Id like to emphasize that plenty of people have far worse luck than me. I have always had loads of white and middle-class privilege, good food, access to health care, and a roof over my head, though the dwelling underneath it has become less commodious over time.
I have, however, experienced a series of rather momentous clusterfucks and a few cruel losses. I have bollocksed my selection of spouses. I have spent quite a while hovering around the poverty line. I have had to parent mostly unassisted. I have been a mother significantly longer than I had a mother, which has landed me in uncharted territory, where the landscape and its inhabitants can seem rather hostile.
What I inherited from my mother, my grandmother, and all the generations of aunts I never met is the ability to cope. I have coped, inelegantly but adequately, with everything that has walloped me so far. My foremothers creativity, humour, resilience, and gentleness have given me what power I have to either fight or accept each new shitty development (and perhaps to fully enjoy the good ones too). At this moment in history, when the refusal of reality is wreaking havoc globally, I am especially grateful for this gift.
Annie, Andy, and Andie
For a guy who tried to die repeatedly throughout the 1970s, my dad had a good innings. He made it past eighty, outliving my mum by almost seventeen years. Shed have been amazed.

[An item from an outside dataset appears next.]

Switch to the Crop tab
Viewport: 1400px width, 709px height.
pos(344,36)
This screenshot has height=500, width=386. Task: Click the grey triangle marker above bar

I still unconsciously sprinkle my sentences with made-up words and arcane British expressions, like had a good innings. I must have picked them up from my maternal grandmother. She lived with us briefly, and I remember her reading aloud lots of bukes (thats books with a Lancashire accent), as I snuggled into her absent bosom, flattened by a double mastectomy.
Im chuffed when things go well, and gobsmacked by surprises. When visiting a new neighbourhood, I like to have a gruzzle. If you almost run me down while Im cycling, you may get a stern Flippin heck! I still use my grandmas century-old secretary desk; its moved with me a good dozen times. Its small, with only a hinged surface to work on, but I did all my translation assignments on it in university, huge dictionaries propped on top and on the floor around me. My fondness for grammar and language has never abated. I dont conjugate verbs as a form of meditation like she did, but I do play Scrabble to relax whenever I get the chance.
I remember my grandmother as rather sombre, influenced no doubt by her customary stern photo pose. One story that struck me was that she would do the dishes right after dinner without fail; she would not make an exception on holiday with the family in Ogunquit, Maine, even though it meant missing out on the sunset the others had gathered to enjoy on the beach. I spent a long time missing sunsets myself.
I do remember playing for hours with her magical button bag. The buttons would become charactersa grey elephant in the jungle, a fancy lady serving teaor we would sort them in every imaginable way: size, colour, texture, temperament. I still have that purple Seagrams drawstring sack, now faded to a greyish-mauve, and I keep adding buttons to it. When I pick it up, I am five years old again, entranced by a handful of little discs.
My older cousins remember the infamous Bad Manners Night, which happened from time to time when they were little, and throughout my mothers childhood as well. My grandmother was an absolute stickler for etiquette, with a knowledge of cutlery protocols to rival a Victorian footman. Table manners would have been symbolic of my grandparents upward mobilityan indication they had made something of themselves. According to family lore, my grandmother brooked no slouching, talking out of turn, inelegant chewing, or fork offences. However, on bad manners night, she not only slurped her soup, but wiped her mouth on her sleeve! Elbows were brazenly planted on the table, and on one occasion, right in the gravy. My grandfather was known to flick peas at his young dinner companions.
Like many immigrants, he came to Canada several years ahead of his fiance to establish himself. My grandmother joined him in 1916, stepping off the boat in Quebec City and marrying him that very day, as one could not spend the night with a man other than ones husband. She never got used to Canada; you can feel her homesickness in the postcards she sent to relatives back in England, wintry Krieghoff-style scenes on the front.
My grandmothers life transformed when she won a full scholarship to study at Bury Grammar School, an excellent private institution that paved her entrance into Manchester University (then Victoria University of Manchester) not long after it first admitted women. She completed a degree and teaching certificate, and became assistant headmistress at a girls school, instead of working in the cotton mills like her sisters. Her family would have been described as respectable working class. Her father was a stoker for the railroad; he lost an arm in a workplace accident but continued to be employed in other capacities. They lived in a two up, two down row house. Her four siblings were proud of their Rhoda and the older ones contributed to her tuition from their earnings.
My grandmother was an accomplished mathematician, about a hundred years before the kerfuffle over Teen Talk Barbies lament, Math class is tough! Her major was Latin (hence her command of verbs). She named her springer spaniel Gloria in Excelsis Deo (Glo for short). Both she and my mother were pioneering when it came to their education. It was my intention to match or exceed their academic achievements.